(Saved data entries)
⟨

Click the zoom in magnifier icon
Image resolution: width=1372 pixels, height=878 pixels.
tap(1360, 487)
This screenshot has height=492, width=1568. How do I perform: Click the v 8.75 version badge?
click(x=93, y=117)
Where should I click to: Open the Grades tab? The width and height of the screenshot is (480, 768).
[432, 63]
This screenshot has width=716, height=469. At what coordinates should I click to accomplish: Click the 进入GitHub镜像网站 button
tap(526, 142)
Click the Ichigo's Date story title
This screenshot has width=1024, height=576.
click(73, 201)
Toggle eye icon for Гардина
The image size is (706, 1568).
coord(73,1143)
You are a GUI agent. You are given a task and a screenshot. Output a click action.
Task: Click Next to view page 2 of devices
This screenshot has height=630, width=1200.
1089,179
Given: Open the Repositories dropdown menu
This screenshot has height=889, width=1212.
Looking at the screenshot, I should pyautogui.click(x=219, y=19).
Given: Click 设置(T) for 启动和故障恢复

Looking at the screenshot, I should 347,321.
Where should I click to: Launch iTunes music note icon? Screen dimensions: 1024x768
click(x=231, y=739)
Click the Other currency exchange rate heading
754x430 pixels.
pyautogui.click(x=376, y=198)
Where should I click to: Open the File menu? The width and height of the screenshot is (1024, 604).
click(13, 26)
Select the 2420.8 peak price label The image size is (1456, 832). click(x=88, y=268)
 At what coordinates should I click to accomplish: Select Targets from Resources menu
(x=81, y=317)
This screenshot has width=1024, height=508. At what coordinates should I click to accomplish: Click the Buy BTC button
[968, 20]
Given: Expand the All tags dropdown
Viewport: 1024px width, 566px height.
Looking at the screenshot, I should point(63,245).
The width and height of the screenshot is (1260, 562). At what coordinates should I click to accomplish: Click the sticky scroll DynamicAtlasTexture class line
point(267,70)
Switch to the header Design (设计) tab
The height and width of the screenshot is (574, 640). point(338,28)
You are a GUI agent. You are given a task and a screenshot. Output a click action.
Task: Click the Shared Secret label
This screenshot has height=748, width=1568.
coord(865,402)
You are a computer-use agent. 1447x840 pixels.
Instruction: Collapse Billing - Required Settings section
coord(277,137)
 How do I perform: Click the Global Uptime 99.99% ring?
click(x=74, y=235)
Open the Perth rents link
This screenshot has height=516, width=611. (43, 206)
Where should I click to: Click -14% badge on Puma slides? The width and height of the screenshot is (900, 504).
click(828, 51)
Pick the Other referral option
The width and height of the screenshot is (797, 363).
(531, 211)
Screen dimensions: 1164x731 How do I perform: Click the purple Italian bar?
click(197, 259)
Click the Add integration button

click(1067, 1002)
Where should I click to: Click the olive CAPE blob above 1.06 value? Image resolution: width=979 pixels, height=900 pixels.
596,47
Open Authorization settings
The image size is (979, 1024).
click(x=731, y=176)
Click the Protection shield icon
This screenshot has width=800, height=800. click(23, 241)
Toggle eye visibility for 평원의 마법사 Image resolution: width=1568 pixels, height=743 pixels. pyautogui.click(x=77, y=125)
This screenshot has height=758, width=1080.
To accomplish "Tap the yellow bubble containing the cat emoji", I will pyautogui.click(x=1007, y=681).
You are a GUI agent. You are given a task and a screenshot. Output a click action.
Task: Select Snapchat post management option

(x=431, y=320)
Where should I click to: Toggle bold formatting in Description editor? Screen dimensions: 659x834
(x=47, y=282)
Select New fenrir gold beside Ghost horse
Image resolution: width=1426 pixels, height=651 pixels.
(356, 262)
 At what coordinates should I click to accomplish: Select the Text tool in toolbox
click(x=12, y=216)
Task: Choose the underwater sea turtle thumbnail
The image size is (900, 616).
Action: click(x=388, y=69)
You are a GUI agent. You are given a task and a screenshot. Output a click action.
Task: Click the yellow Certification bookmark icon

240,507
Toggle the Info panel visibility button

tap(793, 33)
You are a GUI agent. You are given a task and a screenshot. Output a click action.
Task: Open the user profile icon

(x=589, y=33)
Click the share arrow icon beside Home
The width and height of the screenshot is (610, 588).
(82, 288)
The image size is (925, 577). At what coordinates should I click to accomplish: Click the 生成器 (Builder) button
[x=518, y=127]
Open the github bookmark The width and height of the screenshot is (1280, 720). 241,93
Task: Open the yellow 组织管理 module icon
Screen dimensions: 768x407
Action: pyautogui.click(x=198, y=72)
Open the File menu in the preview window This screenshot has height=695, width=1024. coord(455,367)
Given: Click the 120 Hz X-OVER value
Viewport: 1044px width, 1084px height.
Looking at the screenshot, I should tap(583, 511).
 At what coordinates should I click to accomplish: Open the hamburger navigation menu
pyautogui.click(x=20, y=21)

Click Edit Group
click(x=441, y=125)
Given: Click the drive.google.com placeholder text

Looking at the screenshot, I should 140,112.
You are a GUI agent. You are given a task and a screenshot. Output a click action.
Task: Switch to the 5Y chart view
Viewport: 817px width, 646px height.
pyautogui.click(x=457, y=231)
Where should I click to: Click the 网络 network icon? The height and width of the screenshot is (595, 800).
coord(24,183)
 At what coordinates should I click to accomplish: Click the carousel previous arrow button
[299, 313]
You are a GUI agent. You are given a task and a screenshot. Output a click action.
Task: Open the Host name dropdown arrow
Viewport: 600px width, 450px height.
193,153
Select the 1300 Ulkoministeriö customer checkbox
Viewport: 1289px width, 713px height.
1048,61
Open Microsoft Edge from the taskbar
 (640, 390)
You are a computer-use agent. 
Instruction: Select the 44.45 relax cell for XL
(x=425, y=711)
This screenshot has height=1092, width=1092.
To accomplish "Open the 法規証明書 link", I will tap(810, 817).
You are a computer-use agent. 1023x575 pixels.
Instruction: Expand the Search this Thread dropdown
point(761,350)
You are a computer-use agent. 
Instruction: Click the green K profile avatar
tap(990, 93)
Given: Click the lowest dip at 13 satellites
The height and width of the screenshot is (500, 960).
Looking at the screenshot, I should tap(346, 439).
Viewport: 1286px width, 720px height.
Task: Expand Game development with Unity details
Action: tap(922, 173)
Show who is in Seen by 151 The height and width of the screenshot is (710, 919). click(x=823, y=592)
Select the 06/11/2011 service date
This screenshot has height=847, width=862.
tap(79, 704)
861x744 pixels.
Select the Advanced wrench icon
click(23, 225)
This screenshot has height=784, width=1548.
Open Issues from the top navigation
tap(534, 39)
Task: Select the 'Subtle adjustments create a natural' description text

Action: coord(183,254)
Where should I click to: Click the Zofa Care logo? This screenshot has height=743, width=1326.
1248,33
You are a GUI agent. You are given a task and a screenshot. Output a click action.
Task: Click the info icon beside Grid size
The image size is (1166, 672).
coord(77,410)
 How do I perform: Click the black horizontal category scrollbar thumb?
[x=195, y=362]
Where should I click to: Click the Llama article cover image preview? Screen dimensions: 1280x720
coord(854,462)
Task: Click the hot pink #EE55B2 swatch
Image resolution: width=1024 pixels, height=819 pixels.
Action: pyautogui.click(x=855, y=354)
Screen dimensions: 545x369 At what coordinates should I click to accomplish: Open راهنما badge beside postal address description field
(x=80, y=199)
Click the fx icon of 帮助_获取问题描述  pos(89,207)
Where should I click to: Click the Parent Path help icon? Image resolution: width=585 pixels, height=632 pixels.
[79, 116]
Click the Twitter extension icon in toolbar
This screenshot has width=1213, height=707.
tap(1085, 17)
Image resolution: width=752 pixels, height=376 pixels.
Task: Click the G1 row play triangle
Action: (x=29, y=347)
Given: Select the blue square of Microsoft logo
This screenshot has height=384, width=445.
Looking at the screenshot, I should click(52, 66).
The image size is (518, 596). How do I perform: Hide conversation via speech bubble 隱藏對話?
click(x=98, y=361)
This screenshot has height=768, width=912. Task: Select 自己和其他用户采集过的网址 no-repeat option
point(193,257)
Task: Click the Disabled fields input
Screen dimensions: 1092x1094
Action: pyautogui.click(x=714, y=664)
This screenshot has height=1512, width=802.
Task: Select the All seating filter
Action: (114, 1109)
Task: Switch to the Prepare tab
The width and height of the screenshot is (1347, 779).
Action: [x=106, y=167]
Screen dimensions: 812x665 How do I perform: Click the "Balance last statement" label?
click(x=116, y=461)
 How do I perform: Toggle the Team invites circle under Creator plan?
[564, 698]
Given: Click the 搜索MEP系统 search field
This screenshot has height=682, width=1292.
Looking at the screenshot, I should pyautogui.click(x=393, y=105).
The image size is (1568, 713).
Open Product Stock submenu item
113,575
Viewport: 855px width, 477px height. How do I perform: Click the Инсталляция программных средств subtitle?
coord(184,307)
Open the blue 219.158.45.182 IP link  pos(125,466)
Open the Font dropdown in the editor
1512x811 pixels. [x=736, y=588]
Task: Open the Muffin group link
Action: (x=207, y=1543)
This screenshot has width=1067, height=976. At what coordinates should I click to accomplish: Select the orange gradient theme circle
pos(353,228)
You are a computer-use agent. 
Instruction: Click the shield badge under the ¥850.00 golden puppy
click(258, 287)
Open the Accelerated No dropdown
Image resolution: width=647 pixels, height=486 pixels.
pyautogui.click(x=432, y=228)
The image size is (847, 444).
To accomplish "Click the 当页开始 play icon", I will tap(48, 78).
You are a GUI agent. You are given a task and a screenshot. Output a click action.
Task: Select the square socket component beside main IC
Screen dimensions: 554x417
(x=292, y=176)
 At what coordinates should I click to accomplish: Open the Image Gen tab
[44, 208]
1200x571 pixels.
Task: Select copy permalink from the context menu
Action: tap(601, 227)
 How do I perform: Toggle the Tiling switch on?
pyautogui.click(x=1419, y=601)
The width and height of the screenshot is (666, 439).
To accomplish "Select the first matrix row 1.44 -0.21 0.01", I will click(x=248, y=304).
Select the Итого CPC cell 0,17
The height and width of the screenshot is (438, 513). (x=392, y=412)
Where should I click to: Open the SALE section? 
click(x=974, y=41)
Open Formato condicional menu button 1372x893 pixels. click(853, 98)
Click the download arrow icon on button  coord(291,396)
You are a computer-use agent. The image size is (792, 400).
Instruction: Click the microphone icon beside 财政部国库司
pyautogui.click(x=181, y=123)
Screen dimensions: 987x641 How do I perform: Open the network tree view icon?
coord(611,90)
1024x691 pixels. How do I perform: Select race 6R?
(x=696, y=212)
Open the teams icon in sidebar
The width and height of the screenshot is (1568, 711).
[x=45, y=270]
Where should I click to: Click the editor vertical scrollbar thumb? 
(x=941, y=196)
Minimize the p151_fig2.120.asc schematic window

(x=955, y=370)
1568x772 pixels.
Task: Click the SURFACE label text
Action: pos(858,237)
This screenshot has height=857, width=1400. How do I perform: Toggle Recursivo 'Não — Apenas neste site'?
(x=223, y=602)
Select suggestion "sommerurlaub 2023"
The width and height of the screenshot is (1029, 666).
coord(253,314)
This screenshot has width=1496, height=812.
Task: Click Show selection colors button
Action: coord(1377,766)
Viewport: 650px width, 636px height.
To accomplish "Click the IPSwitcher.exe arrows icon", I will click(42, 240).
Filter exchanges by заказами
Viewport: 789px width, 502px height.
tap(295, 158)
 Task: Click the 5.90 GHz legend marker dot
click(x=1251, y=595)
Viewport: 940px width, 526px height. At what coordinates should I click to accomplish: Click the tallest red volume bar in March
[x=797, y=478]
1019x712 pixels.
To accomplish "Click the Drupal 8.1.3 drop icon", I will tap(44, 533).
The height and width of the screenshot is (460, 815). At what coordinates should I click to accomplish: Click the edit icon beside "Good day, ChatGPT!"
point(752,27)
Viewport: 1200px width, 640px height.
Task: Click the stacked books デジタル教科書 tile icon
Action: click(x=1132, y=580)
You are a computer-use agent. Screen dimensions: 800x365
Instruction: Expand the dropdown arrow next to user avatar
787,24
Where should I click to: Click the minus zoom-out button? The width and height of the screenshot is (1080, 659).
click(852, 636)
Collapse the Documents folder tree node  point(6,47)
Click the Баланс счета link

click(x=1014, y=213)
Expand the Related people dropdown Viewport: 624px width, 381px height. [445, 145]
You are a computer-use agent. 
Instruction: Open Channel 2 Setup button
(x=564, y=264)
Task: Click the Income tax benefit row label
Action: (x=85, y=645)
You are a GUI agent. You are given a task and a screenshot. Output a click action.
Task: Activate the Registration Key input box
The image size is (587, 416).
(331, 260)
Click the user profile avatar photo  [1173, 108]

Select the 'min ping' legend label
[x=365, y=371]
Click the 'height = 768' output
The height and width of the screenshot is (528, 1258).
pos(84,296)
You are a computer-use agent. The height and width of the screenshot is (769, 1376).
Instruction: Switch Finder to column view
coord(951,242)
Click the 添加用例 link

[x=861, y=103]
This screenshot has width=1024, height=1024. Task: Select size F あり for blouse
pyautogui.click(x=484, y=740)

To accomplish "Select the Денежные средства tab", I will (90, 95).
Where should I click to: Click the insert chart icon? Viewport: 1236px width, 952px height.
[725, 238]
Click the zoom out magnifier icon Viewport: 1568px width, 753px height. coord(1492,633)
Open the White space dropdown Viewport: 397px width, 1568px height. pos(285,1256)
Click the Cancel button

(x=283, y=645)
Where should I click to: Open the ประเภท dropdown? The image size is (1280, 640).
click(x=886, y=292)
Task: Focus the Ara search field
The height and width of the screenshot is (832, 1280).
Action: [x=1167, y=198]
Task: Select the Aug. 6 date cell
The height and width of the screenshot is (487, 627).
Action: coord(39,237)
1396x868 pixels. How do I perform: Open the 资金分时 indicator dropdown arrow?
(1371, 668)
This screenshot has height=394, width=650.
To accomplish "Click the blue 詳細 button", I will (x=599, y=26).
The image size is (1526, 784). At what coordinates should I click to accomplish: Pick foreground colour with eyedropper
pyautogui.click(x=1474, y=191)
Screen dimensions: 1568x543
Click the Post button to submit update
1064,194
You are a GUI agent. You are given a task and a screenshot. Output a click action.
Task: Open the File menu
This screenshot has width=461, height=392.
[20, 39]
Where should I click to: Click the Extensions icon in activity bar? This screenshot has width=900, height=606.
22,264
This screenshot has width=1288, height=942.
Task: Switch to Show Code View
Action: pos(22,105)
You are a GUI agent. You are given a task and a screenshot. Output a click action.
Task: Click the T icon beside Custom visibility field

⟩

ABOUT THIS EXERCISE – Only one number is wanted: how many lines in the records above contain the string "square".

REPLY – 2